Stored items
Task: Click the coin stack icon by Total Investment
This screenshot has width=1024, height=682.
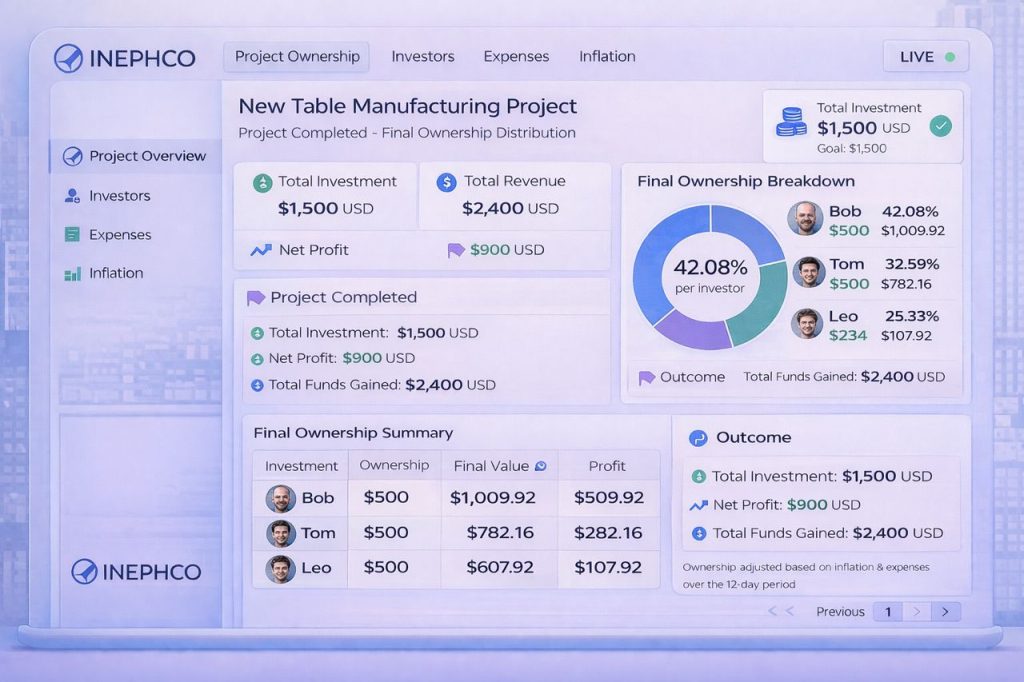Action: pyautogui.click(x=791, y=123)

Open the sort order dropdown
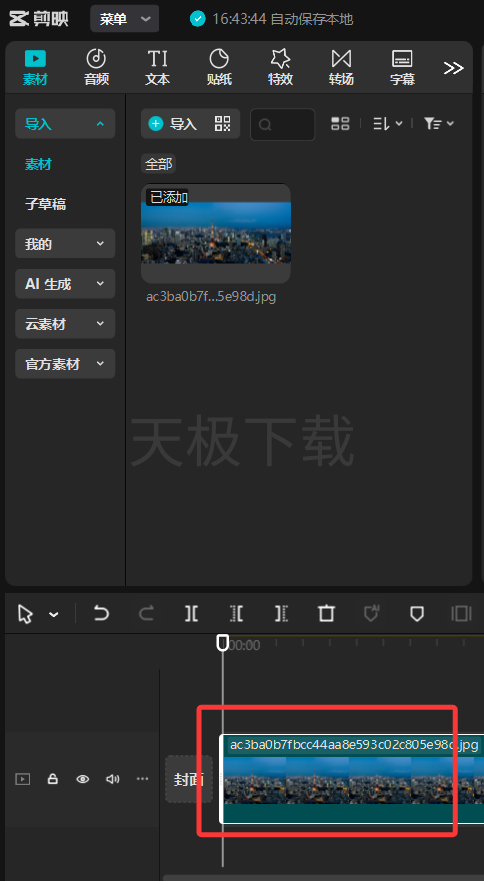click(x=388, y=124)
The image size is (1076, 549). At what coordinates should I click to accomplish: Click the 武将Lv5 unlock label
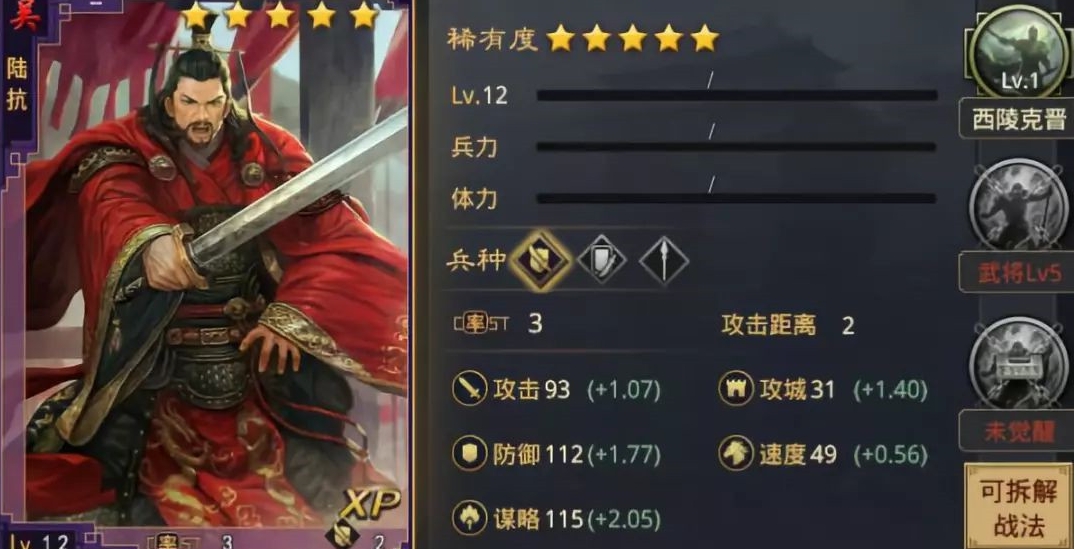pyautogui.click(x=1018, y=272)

Task
Verbatim output of the entries is required, with each image left out.

Solution to the exercise
Task: Click the coin stack icon by Total Investment
This screenshot has width=1024, height=682.
Action: pyautogui.click(x=791, y=123)

Open the sort order dropdown
click(x=388, y=124)
The image size is (1076, 549). At what coordinates should I click to accomplish: Click the 武将Lv5 unlock label
pyautogui.click(x=1018, y=272)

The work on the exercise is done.